Random Data image

Benfords Law and Energy Data: A Mathematical Aside

Liam Relihan News & Updates

Here is what Wikipedia has to say about Benfords Law:

Benford’s law, also called the First-Digit Law, refers to the frequency distribution of digits in many (but not all) real-life sources of data. In this distribution, 1 occurs as the leading digit about 30% of the time, while larger digits occur in that position less frequently: 9 as the first digit less than 5% of the time. Benford’s law also concerns the expected distribution for digits beyond the first, which approach a uniform distribution.

It has been shown that this result applies to a wide variety of data sets, including electricity bills, street addresses, stock prices, population numbers, death rates, lengths of rivers, physical and mathematical constants,[1] and processes described by power laws (which are very common in nature).
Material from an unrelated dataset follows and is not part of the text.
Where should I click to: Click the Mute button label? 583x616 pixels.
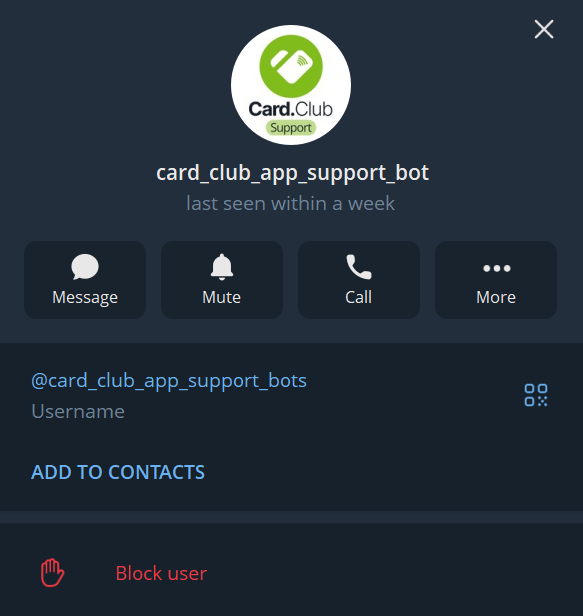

It tends to be most accurate when values are distributed across multiple orders of magnitude.

So, does it apply to energy data? Well I ran a little SQL query on 150 million records of 15-minute energy data I had lying around. Here is the distribution of the digits:

“1” 49647887
“2” 27419091
“3” 18099660
“4” 14904116
“5” 13496329
“6” 10929017
“7” 9671925
“8” 7708455
“9” 6564295

and here is the distribution chart:

Benfords Law chart

The vast majority of the data analysed are electricity usage data measured in watt hours. However, there are also gas and water usage data in there also. I left out negative numbers for simplicity (negative numbers can legitimately occur when energy is being produced, i.e. exported).

So yes! Benfords law is alive and well in 15 minute energy data. But why does that matter? In the case of our energy data, it demonstrates its veracity and the effectiveness of our data acquisition and data management on a large scale….and its just kind of interesting.